Written task:
Convert the lines starting at the one that contains "Screen dimensions: 327x185" and ending at the one that contains "tap(212, 103)" into a JSON list of strings, one string per line, with blank lines omitted.

-- START Raw records --

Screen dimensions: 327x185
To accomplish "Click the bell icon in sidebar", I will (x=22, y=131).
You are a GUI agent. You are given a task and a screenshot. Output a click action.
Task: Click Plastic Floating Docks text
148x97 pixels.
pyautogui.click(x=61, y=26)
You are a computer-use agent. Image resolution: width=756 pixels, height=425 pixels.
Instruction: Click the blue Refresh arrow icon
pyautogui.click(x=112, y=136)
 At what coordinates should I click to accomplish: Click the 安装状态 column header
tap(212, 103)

-- END Raw records --
-- START Raw records --

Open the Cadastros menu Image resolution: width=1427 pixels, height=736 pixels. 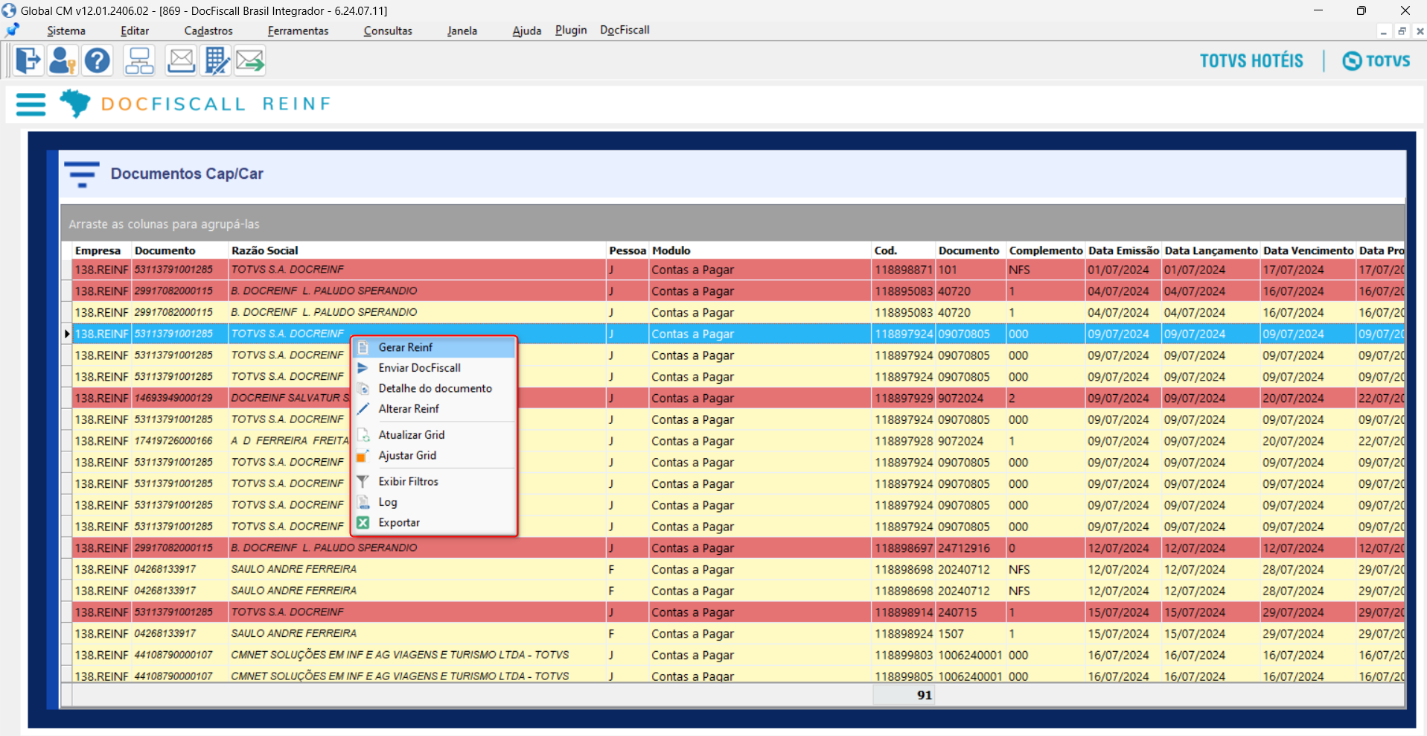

-- END Raw records --

Output:
[
  "Screen dimensions: 327x185",
  "To accomplish \"Click the bell icon in sidebar\", I will (x=22, y=131).",
  "You are a GUI agent. You are given a task and a screenshot. Output a click action.",
  "Task: Click Plastic Floating Docks text",
  "148x97 pixels.",
  "pyautogui.click(x=61, y=26)",
  "You are a computer-use agent. Image resolution: width=756 pixels, height=425 pixels.",
  "Instruction: Click the blue Refresh arrow icon",
  "pyautogui.click(x=112, y=136)",
  " At what coordinates should I click to accomplish: Click the 安装状态 column header",
  "tap(212, 103)"
]